Norfolk’s Police and Crime Commissioner has launched his annual budget consultation setting out the challenges facing policing in the county and seeking residents’ views on how best to meet them.
During his fourth year of delivering his ambitious Police and Crime Plan for Norfolk PCC Lorne Green is now asking the public if they would be prepared to pay extra in a bid to build a safer and more resilient Norfolk – or prefer no rise at all.
The PCC is required by law to set the budget for Norfolk Constabulary and as part of this, decide how much the Norfolk public contributes to the policing element of Council Tax they pay. To inform this decision, each year Lorne has consulted with people across the county on whether or not this should increase.
This year’s consultation will run from today Monday 16 December until Friday 17 January 2020 and will see Lorne touring the county to seek the views of Norfolk residents.
“It is imperative to me I hear the views of as many Norfolk residents as I can to ensure I make a fully informed decision,” said Lorne.
“Every year, a large majority of the Norfolk public have supported an increase in the police precept to ensure the Norfolk Constabulary can continue to provide a high-quality service.
“Based on the needs set out by the Chief Constable for Norfolk and with the support of residents, I have previously continued to raise the police precept to invest in a number of areas identified as priorities by the Norfolk public.”
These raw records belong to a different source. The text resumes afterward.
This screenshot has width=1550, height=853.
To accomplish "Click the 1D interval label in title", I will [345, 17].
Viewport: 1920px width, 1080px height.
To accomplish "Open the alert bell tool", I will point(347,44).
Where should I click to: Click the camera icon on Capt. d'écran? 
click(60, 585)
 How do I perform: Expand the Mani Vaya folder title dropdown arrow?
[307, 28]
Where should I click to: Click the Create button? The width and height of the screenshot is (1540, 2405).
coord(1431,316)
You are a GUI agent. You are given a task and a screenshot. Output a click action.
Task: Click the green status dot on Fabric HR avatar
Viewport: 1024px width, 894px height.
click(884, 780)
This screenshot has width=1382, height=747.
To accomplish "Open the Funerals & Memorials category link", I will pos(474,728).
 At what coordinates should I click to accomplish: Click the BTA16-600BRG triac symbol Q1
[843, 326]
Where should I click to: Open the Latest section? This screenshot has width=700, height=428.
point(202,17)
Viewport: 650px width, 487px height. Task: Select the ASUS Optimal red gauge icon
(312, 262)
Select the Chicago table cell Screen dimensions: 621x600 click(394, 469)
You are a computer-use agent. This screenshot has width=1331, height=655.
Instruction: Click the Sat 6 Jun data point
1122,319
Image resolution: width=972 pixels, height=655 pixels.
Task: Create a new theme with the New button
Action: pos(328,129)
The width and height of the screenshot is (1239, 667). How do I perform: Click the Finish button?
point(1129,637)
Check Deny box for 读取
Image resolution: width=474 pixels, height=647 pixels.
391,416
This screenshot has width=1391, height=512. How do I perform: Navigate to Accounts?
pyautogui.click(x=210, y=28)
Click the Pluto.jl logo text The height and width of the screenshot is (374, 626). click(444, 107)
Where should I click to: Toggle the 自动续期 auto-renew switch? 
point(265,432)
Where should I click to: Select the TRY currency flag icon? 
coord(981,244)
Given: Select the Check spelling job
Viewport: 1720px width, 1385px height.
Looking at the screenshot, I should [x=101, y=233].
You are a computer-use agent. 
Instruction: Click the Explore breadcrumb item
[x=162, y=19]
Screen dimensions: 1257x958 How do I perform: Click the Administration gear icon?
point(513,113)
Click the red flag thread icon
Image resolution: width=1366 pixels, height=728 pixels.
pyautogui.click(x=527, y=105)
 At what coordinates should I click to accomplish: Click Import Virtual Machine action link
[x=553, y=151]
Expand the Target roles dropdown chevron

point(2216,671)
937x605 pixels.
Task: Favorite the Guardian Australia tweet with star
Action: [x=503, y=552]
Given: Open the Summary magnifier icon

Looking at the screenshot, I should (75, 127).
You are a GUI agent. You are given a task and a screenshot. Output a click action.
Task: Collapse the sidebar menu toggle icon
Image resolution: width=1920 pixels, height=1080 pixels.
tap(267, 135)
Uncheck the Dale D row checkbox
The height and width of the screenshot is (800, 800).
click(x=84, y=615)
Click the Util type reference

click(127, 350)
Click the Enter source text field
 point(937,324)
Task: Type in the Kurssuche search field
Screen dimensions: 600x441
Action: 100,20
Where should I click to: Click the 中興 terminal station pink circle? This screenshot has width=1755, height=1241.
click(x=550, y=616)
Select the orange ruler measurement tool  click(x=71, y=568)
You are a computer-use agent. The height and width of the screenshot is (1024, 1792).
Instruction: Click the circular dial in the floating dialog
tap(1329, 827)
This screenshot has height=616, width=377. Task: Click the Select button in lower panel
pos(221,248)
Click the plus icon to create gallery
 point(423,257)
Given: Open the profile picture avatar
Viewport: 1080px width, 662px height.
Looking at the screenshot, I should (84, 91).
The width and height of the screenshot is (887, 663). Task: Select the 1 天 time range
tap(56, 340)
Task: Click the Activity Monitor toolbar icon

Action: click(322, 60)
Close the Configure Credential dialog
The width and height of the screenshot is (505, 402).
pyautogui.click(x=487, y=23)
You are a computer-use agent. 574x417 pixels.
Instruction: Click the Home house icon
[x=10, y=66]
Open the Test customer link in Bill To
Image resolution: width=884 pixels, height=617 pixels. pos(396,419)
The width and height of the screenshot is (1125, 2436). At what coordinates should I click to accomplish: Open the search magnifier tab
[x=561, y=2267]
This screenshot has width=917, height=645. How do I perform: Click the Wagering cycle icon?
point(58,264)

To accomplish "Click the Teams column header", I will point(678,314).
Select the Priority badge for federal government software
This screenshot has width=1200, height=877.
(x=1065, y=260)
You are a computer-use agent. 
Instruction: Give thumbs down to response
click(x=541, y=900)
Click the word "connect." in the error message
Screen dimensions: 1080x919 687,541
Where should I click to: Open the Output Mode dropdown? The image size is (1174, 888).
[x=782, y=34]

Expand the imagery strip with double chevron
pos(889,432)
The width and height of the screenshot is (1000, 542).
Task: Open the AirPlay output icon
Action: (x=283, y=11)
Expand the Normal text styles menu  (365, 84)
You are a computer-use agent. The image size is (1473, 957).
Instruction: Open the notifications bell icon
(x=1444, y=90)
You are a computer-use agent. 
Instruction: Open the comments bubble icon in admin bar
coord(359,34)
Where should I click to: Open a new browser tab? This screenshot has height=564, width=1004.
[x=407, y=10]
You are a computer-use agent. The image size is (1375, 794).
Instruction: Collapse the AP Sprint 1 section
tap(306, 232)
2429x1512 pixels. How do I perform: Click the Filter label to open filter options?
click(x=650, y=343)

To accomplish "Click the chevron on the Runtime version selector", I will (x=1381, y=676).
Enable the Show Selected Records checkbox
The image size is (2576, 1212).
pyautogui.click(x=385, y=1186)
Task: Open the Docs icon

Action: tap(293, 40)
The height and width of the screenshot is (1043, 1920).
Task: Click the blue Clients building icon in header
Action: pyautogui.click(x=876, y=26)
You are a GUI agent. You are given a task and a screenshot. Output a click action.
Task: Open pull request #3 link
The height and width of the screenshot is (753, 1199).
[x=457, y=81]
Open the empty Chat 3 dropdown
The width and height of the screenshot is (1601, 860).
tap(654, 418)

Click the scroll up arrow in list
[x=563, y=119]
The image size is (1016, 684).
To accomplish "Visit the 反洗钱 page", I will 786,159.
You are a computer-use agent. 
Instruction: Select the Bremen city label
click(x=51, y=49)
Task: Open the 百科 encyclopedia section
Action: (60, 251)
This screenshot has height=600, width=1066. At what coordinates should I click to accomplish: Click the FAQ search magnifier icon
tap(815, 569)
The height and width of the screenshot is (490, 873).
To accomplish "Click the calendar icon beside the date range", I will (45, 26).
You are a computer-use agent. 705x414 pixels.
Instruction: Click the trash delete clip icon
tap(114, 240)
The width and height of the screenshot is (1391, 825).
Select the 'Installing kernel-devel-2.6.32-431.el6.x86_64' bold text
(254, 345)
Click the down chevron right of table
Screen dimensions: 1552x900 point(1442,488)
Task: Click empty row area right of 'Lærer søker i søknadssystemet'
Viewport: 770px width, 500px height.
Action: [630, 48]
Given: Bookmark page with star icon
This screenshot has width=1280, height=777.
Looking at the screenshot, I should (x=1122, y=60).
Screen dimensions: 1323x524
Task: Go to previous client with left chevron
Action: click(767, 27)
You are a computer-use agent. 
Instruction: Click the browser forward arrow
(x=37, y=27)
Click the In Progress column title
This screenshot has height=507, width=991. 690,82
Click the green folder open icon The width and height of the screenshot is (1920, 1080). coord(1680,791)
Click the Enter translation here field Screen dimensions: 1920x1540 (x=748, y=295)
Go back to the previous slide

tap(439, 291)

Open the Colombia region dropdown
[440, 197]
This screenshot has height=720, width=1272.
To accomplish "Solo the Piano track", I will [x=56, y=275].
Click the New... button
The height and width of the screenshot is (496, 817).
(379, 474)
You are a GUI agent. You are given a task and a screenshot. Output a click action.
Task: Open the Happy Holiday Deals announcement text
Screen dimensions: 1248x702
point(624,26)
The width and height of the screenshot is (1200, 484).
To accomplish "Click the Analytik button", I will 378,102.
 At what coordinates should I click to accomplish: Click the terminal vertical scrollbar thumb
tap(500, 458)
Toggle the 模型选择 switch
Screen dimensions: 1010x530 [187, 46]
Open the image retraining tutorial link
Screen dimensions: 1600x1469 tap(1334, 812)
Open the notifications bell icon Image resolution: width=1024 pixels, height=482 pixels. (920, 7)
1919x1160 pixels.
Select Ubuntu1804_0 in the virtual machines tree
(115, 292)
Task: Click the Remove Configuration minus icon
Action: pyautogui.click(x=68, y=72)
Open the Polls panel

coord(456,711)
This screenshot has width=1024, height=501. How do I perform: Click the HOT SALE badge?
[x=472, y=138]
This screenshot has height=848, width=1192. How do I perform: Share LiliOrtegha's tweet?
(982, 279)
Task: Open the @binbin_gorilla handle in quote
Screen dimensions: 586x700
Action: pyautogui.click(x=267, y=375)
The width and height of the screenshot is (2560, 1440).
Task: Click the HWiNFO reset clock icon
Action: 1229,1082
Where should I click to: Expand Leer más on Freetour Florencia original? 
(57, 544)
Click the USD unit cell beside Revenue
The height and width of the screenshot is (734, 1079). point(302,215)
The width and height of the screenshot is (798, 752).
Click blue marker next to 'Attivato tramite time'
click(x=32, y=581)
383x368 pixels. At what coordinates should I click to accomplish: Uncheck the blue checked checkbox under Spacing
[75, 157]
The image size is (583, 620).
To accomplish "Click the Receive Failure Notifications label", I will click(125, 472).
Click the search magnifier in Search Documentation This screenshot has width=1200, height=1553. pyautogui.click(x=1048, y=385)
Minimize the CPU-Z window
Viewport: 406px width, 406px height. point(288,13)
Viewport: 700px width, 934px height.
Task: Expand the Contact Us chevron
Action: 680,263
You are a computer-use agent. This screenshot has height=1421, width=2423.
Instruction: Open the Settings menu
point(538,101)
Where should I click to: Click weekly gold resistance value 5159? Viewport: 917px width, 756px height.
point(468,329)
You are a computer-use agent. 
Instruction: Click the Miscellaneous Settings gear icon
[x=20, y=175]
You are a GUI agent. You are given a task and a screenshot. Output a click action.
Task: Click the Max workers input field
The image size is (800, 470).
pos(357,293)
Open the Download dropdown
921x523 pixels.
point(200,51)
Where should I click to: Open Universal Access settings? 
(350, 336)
During his tenure, the PCC has previously invested in areas, including:
- Increasing the number and visibility of uniformed officers – Norfolk now has 138 more officers as a result.
- The roll-out of 21st century technology including drones, body-worn cameras and expansion of Automatic Number Plate Recognition (ANPR) technology.
- Policing and crime prevention in rural areas including introduction of Rural Crime Officers, increased Constabulary engagement with rural communities and the launch of the ‘Raise the Alarm’ campaign to reduce church lead thefts.
- Tackling abuse through an increase in detectives and the creation of two new ‘Investigation Hubs’ in the county.
- Increasing support for all victims, including services for victims of domestic abuse and sexual assaults.
“Looking ahead to the next five years, the risks in our communities and the pressures on Norfolk Constabulary will continue to be very challenging for the police and my office,” added Lorne.
“The increase in some of the most abhorrent and harmful crimes, including domestic abuse, sex offences, child sexual abuse and child sexual exploitation, has also left officers undertaking complex investigations on a frequent basis.
“This fundamentally changes how the police need to do their business and long-term steps to make our communities and future generations more resilient are necessary.
“Raising taxation is a decision no-one wants to take, particularly at a time when, for so many, incomes are stretched.
“However, we are faced with some stark choices and I need to fully understand how supportive you are of the different options available to keep Norfolk safe and build long-term resilience.”